Technical Abstract: Genetic by environmental interactions were estimated from U.S. national data by separately adding random regressions for heat stress (HS) and herd production level (HL) to the all-breed animal model to improve predictions of future records and rankings in other climate and production situations. Yield data included 79 million lactation records of 40 million cows; somatic cell score, productive life, and daughter pregnancy rate were also tested but had somewhat fewer records.
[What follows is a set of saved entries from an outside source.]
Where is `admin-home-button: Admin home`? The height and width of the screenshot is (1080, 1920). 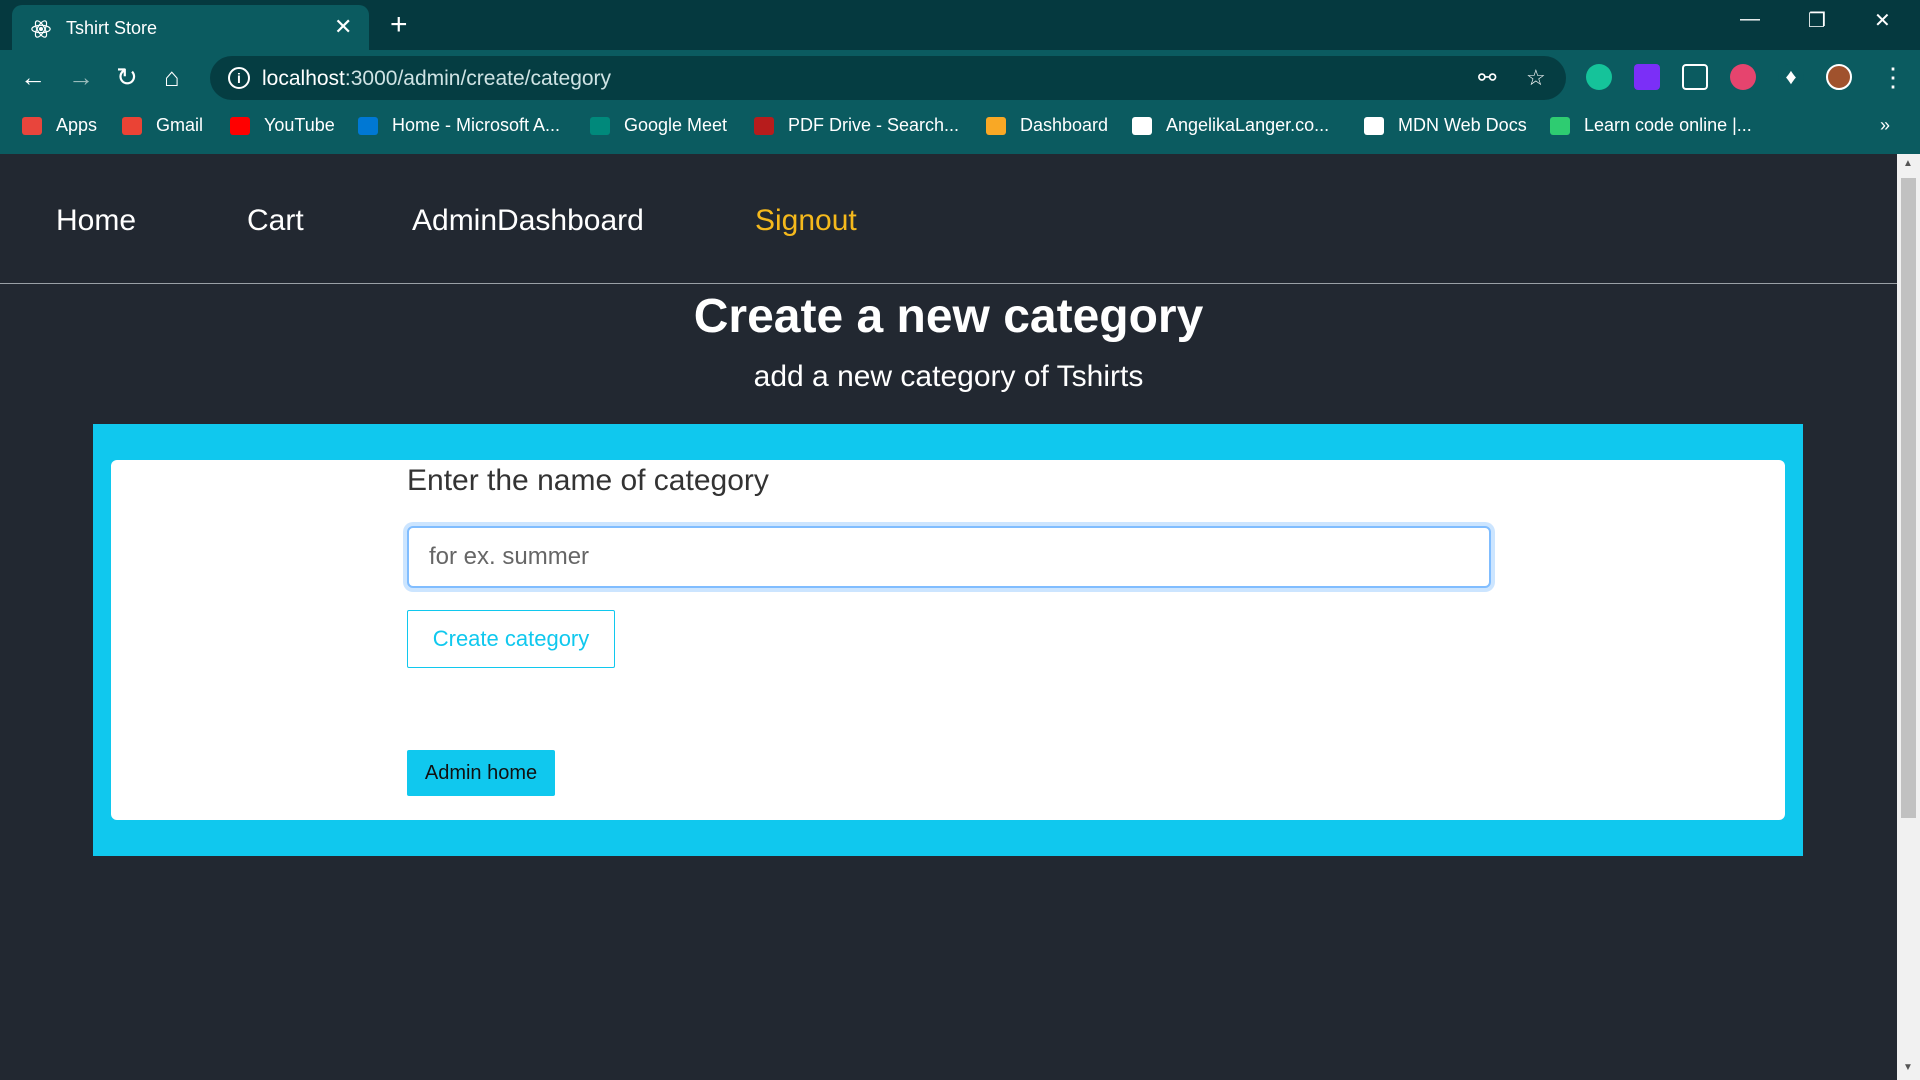 admin-home-button: Admin home is located at coordinates (481, 773).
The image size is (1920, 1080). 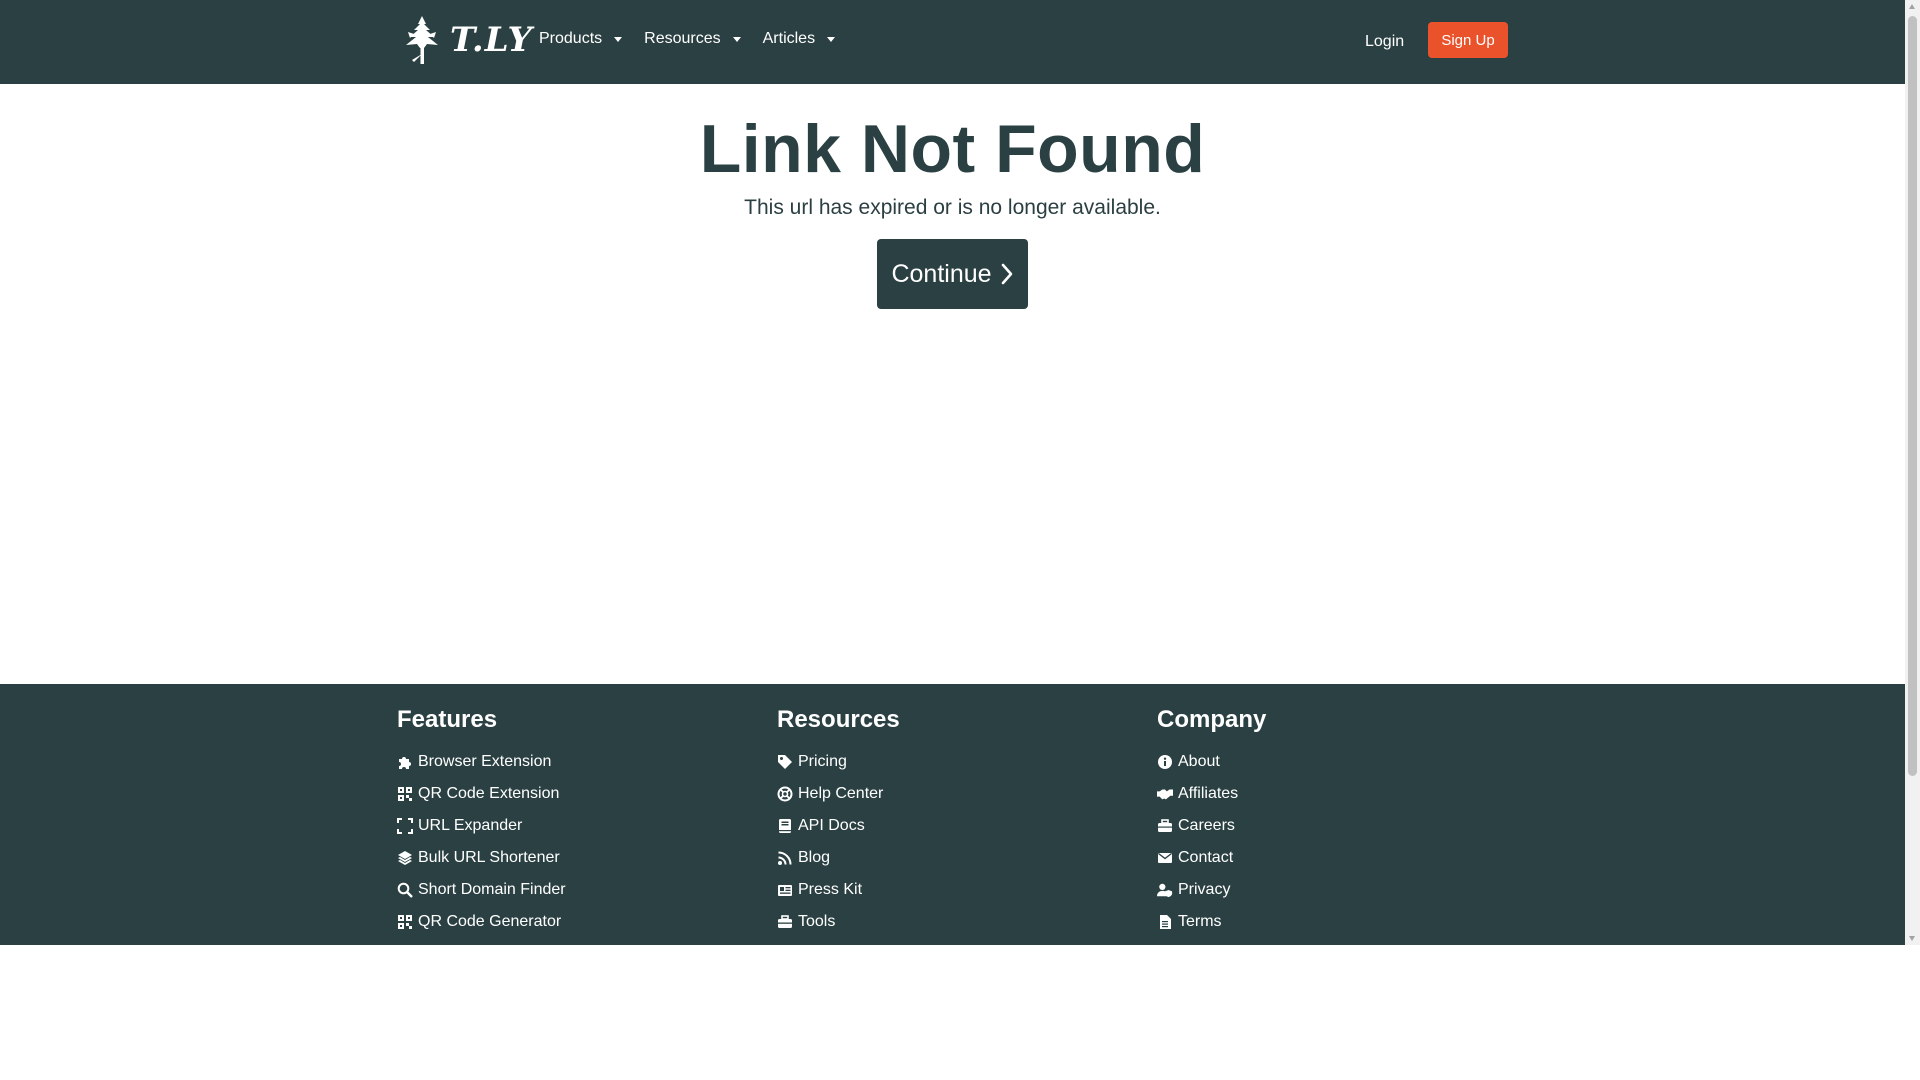 What do you see at coordinates (838, 922) in the screenshot?
I see `footer-link-tools: Tools` at bounding box center [838, 922].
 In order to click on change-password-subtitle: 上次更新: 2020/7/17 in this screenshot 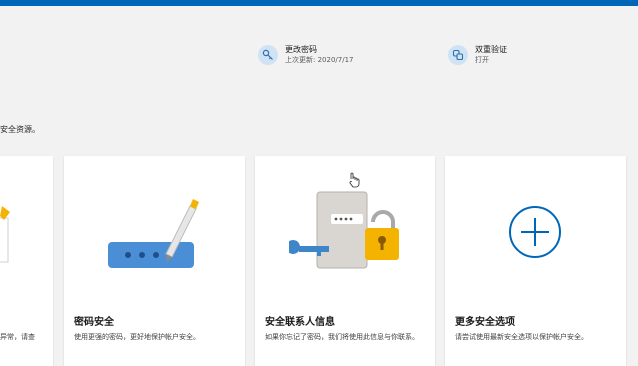, I will do `click(320, 60)`.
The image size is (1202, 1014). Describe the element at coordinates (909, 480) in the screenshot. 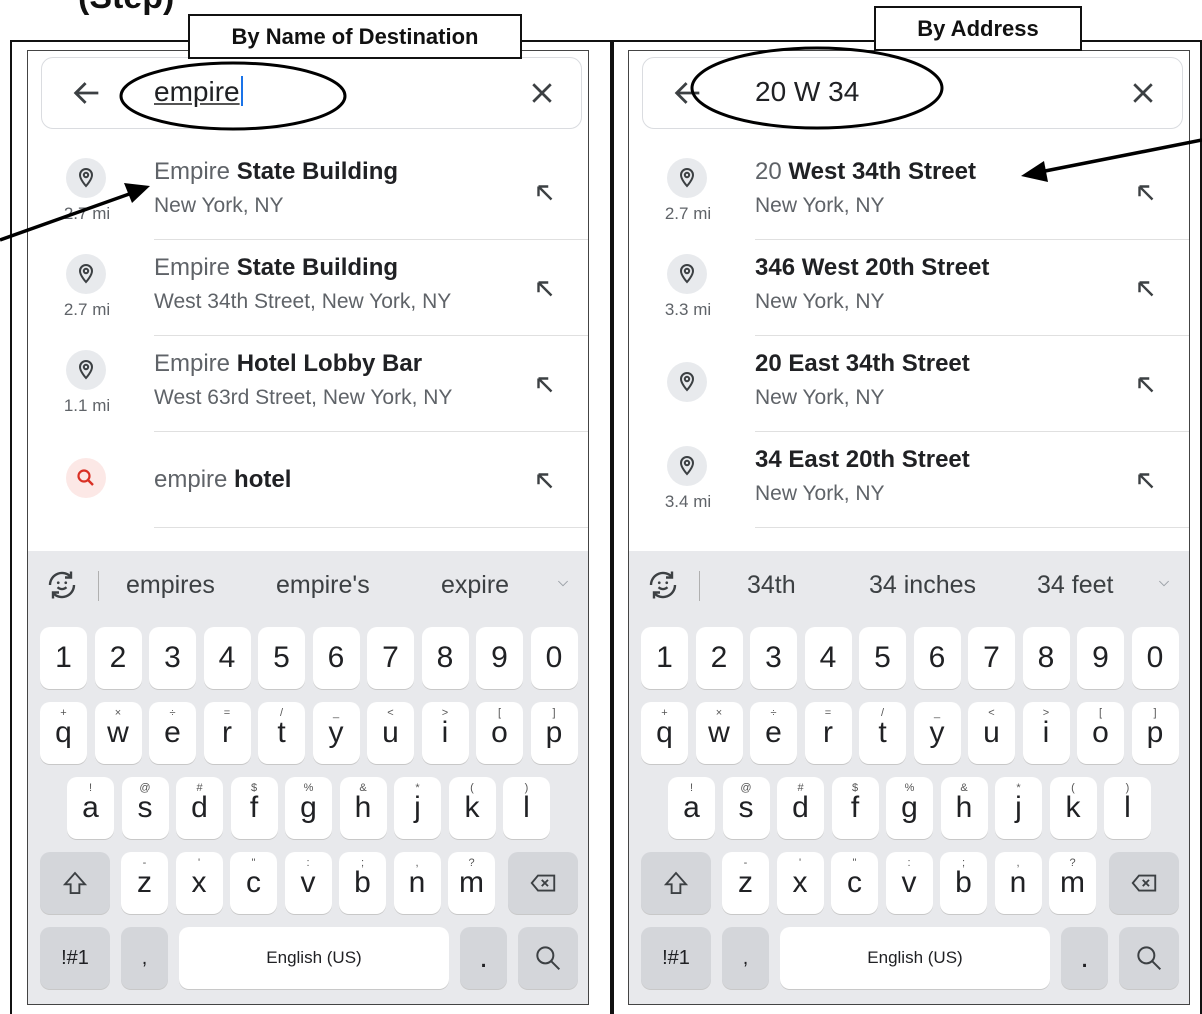

I see `result-item: 3.4 mi 34 East 20th Street New York, NY` at that location.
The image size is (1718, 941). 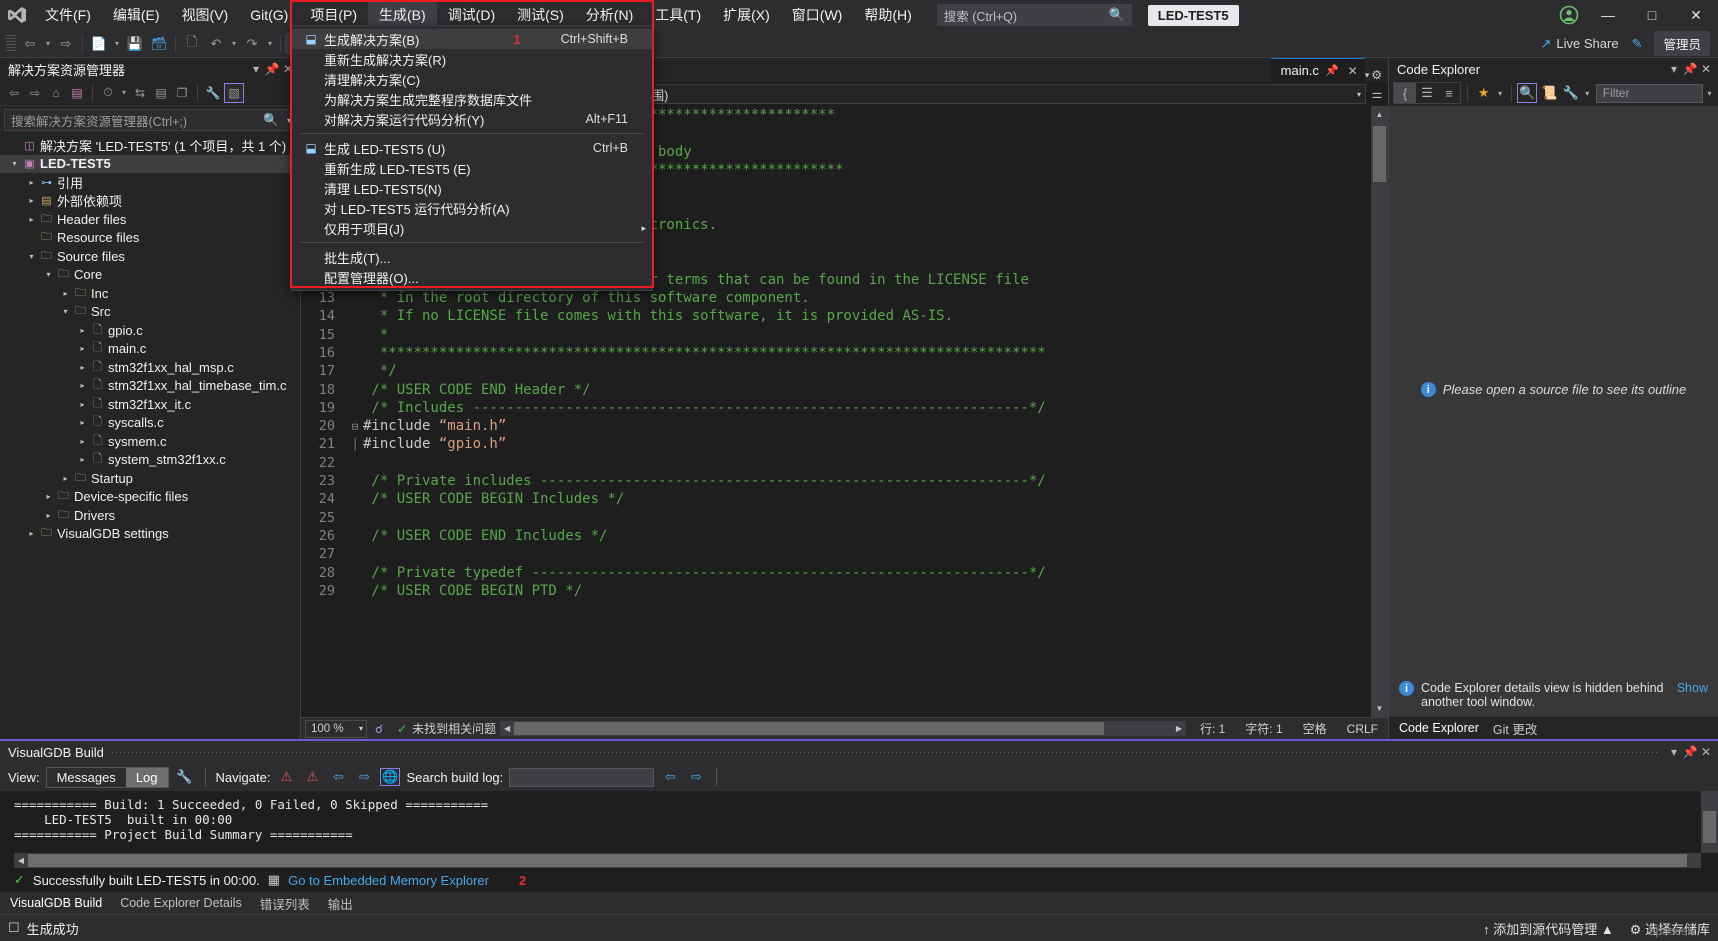 What do you see at coordinates (678, 15) in the screenshot?
I see `menu-item-9: 工具(T)` at bounding box center [678, 15].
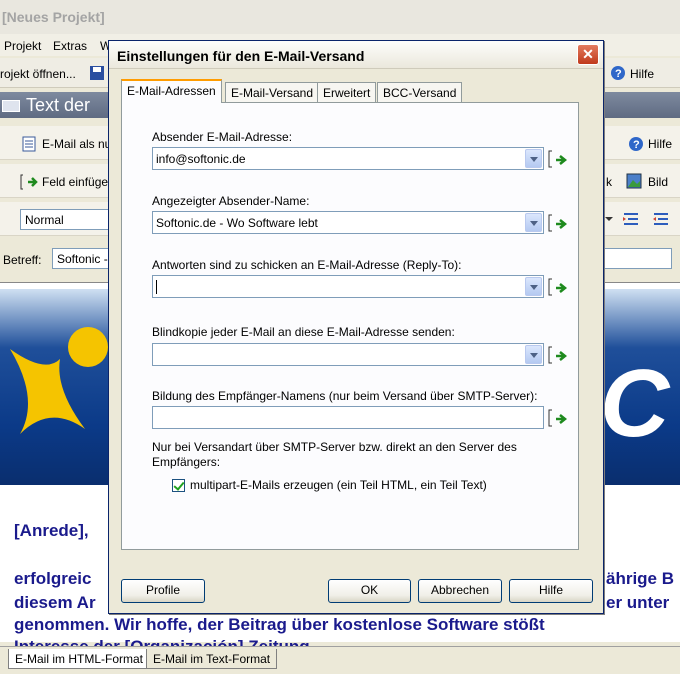  What do you see at coordinates (460, 591) in the screenshot?
I see `cancel-button: Abbrechen` at bounding box center [460, 591].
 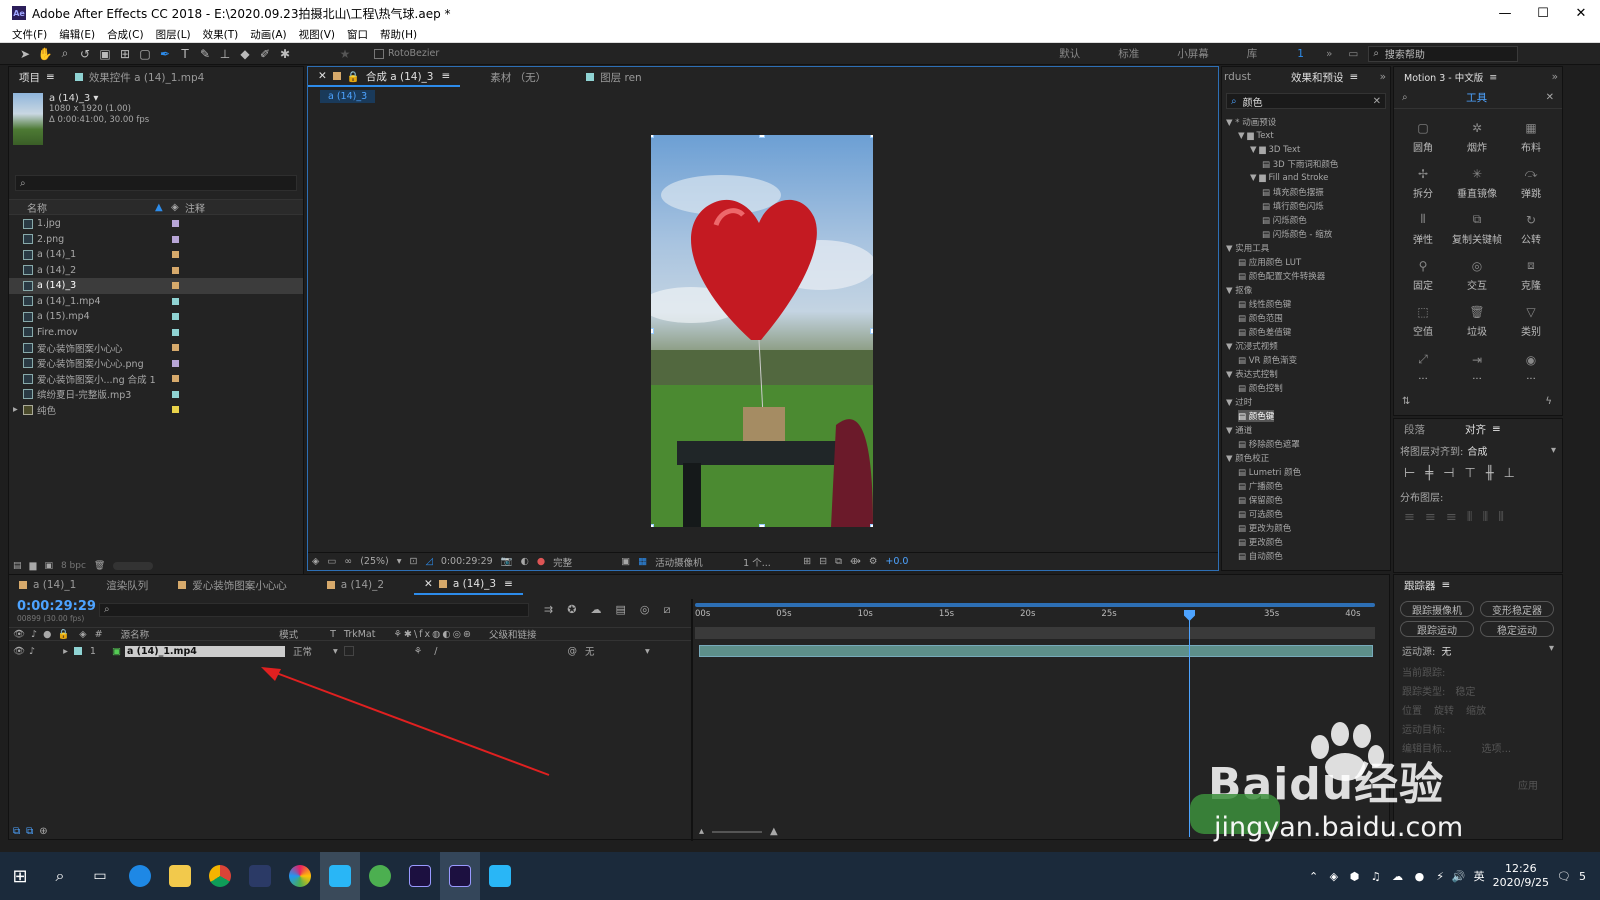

Coefficients for HS were the state’s July average temperature-humidity index and coefficients for HL were management level weighted means for energy corrected milk (ECM) divided by breed-year mean ECM; coefficients were then standardized to mean 0 and variance 1. Predictions of current (August 2014) from historical records (August 2011) were tested with a model including herd management group (absorbed), sire estimated breeding value (EBV), dam EBV, and interaction term (HS or HL) from the truncated data; records were weighted by lactation length for records in progress and herd heritability using the same weights as in national evaluations. Estimated regression coefficients for sire EBV and dam EBV were always near their expected values of 0.5 and did not change when HS or HL interactions were added to the model. Estimated regressions for interaction terms, expected to be near 1, were 0.80 to 0.93 for HS and 0.61 to 0.72 for HL in yield traits. Squared correlations increased by <.0003 for both HS and HL; increases for non-yield traits were even smaller. An additional test used multitrait across-country evaluations (MACE) to predict rankings of the same bulls in the US and 14 other countries with somewhat different environments. Bulls were restricted to those with at least 100 daughters in both countries. The HS coefficient was significant (P<.05) in 9 of the 14 countries for milk and protein, and 10 for fat; the HL term was significant in 8 countries for milk, 5 for protein and just 1 for fat. Squared correlations after adding interaction increased by <.004 for HL and <.01 for HS. The small changes in rank and gains in correlation when HS and HL interactions were included in national evaluations, indicate current genetic predictions perform very well in a variety of environments.